I had a lot of trepidation about making delicious miso soup but it was all for nought. The recipe below got a 5-star review from hubby.
Before you start
This soup was made in Canada so it is possible! For those in Japan, this may help you avoid the mistakes I made.
Some may think that making soup in the summer is odd but miso soup is a year round staple in Hitoshi’s family home and restaurants. I do think it’s best on a cooler day when you want a warm hug from your food.

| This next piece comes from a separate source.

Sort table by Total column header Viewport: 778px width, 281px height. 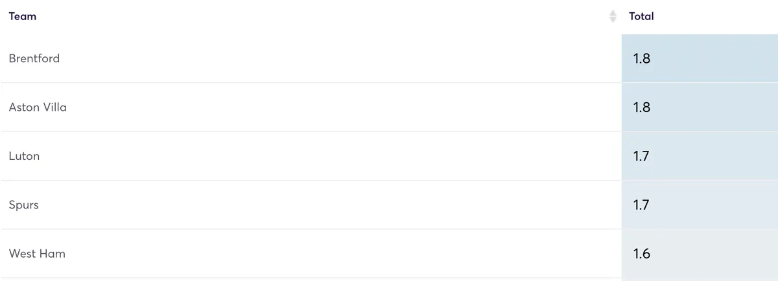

Measurements are estimated because I learned to make this soup from watching Hitoshi. Hitoshi doesn’t use recipes for cooking and neither does his mother. Both also taste as they go. I think this style of cooking is fluid and flexible but it requires attention and patience for mistakes. I have made a recipe but I hope you will experiment and discover what you prefer. Enjoy!
Things You Need
- a big pot
- cooking hashi/chopsticks or a small whisk
- a deep soup ladle or a small bowl
- a regular kitchen spoon or tablespoon
- a sharp knife and cutting board
Some ingredients will likely only be available in Asian, Korean or Japanese food stores. Try your local grocery store though, as they might surprise you!
The ingredients below usually give us, two adults and a baby, at least two meals worth of soup.
- 1 large onion – preferably white but yellow, sweet or even red will do
- 1 pkg, about 350g tofu – medium-firm or firm, unflavored; organic or not
- about 2L water – filtered or not. We use filtered since our tap water is not always reliable.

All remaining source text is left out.